(Stored records)
"""

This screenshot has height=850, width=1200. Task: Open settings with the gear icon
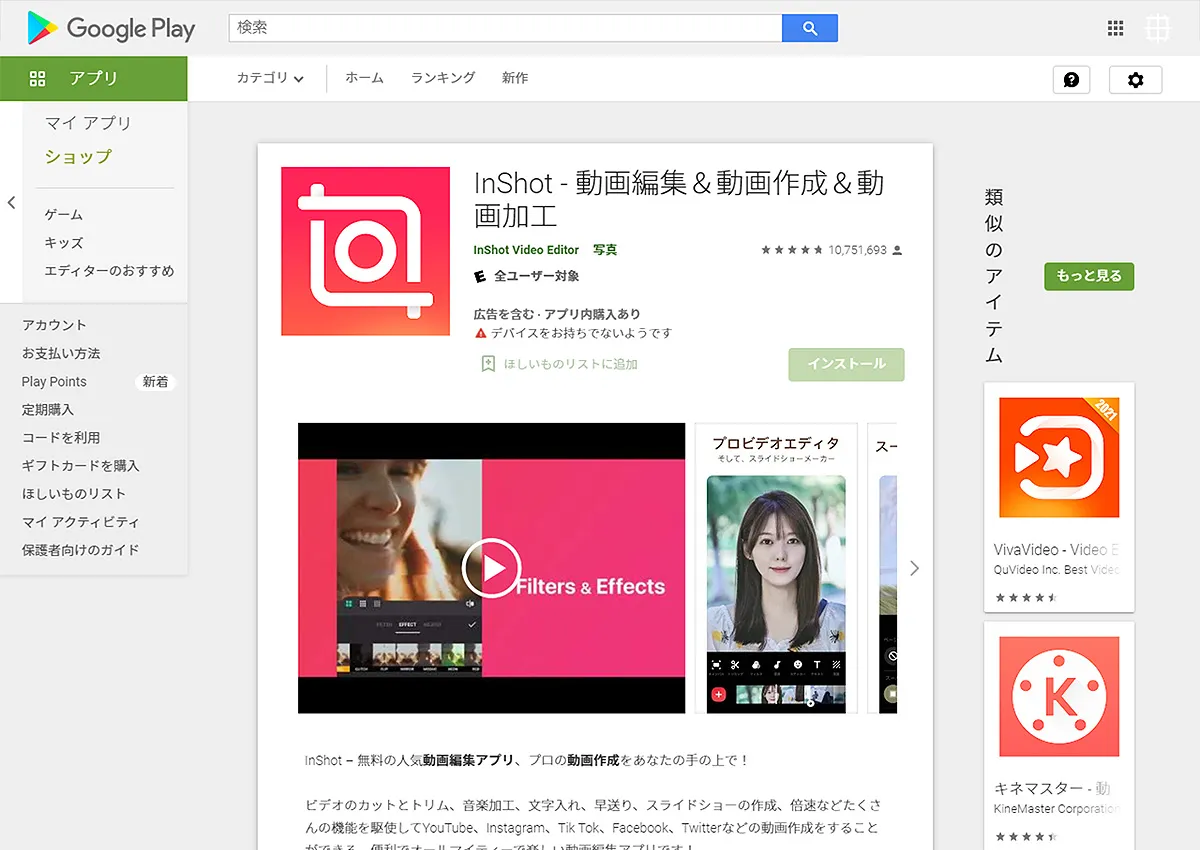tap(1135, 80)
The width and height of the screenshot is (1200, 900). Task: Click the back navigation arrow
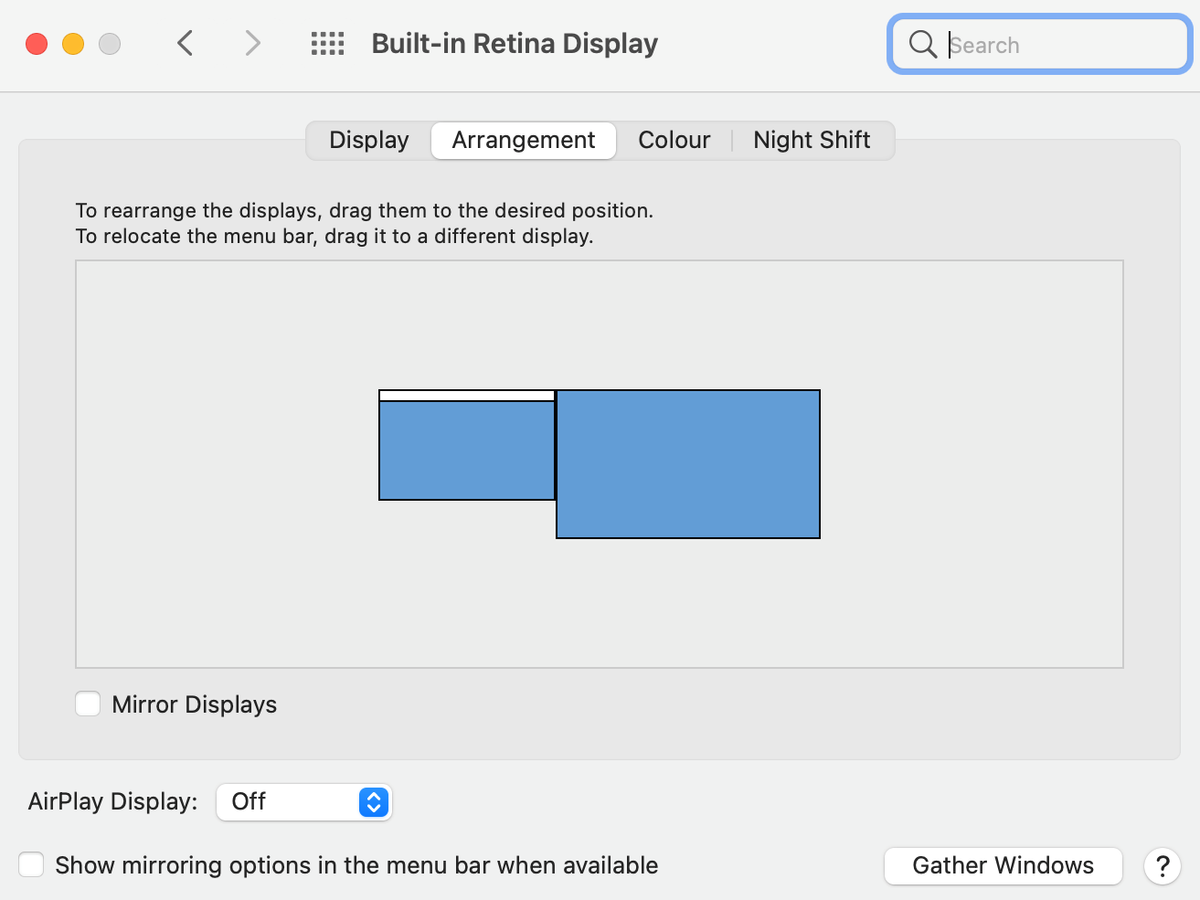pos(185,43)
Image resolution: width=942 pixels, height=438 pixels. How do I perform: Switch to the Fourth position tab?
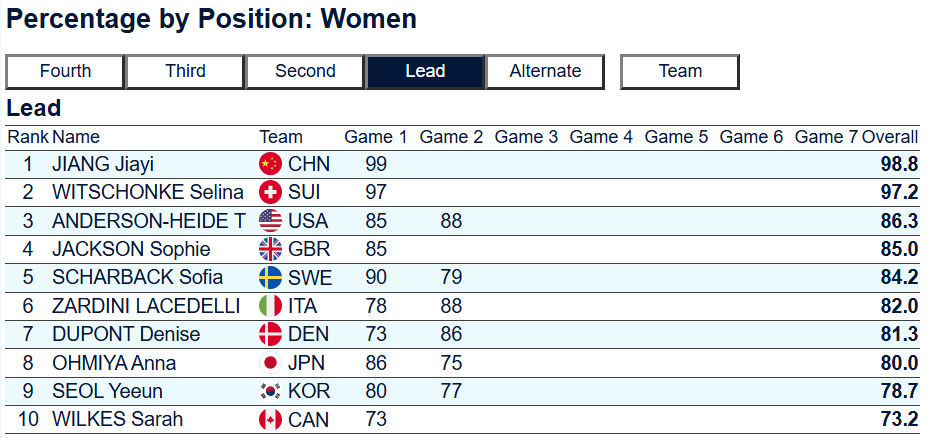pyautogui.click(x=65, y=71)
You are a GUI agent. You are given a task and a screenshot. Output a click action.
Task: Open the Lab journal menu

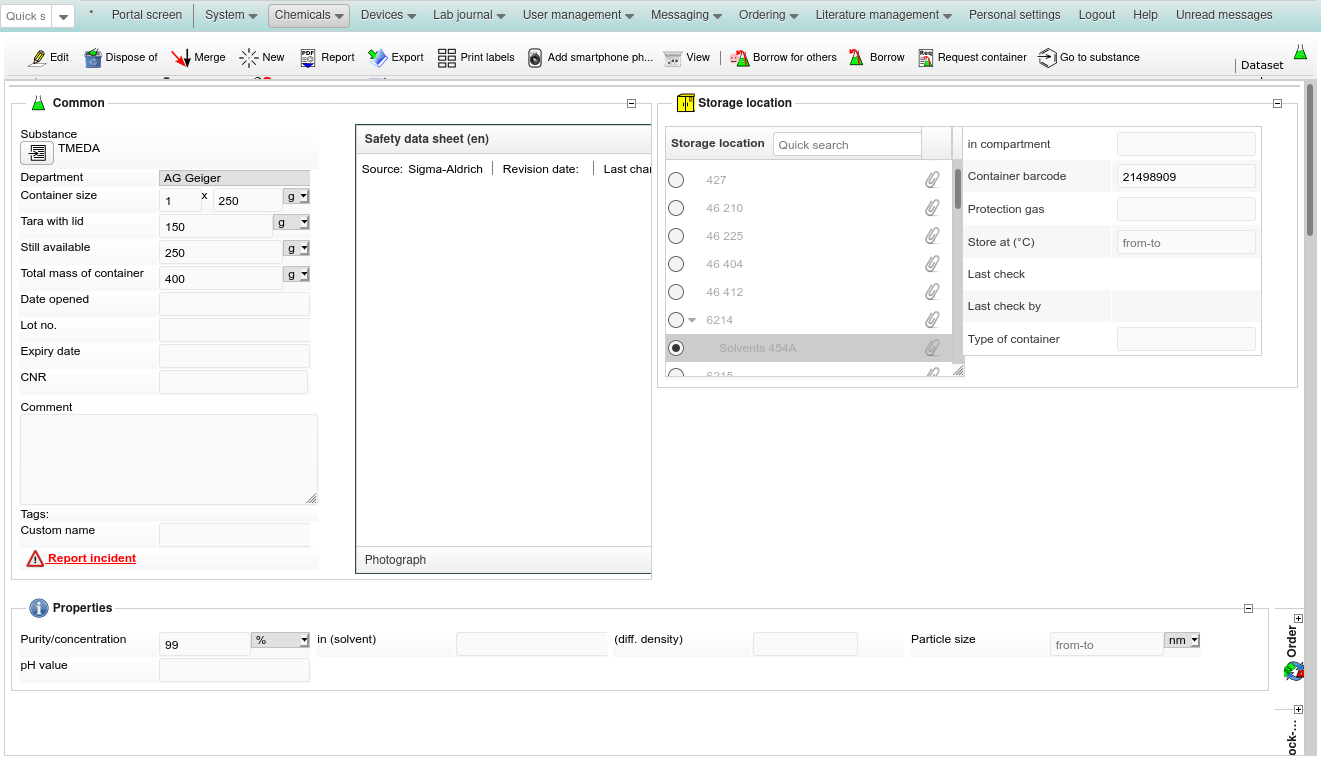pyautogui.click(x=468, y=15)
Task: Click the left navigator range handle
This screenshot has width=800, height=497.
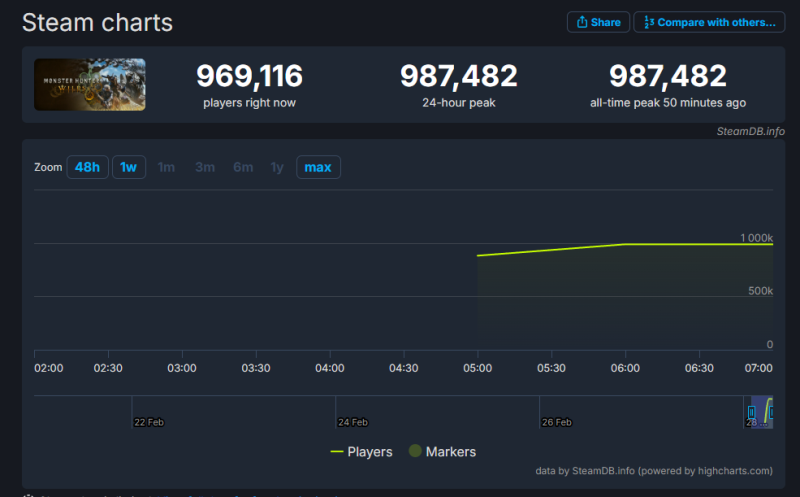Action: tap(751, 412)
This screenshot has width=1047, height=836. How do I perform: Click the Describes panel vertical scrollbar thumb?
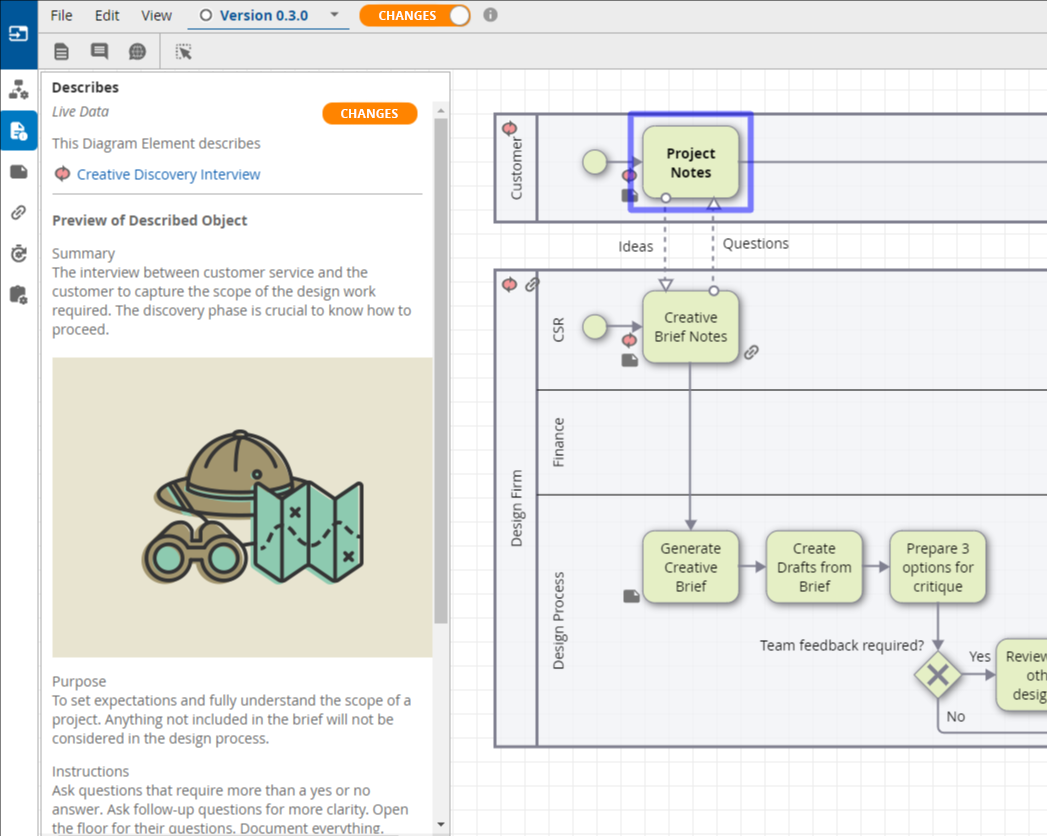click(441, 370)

"""

# Task to carry out:
What should appear is an exact copy of the lines from the one containing "This screenshot has width=1047, height=836." through the last line of the records above, pictures excluded.

# Task solution:
This screenshot has width=1047, height=836. How do I perform: Click the Describes panel vertical scrollbar thumb?
click(441, 370)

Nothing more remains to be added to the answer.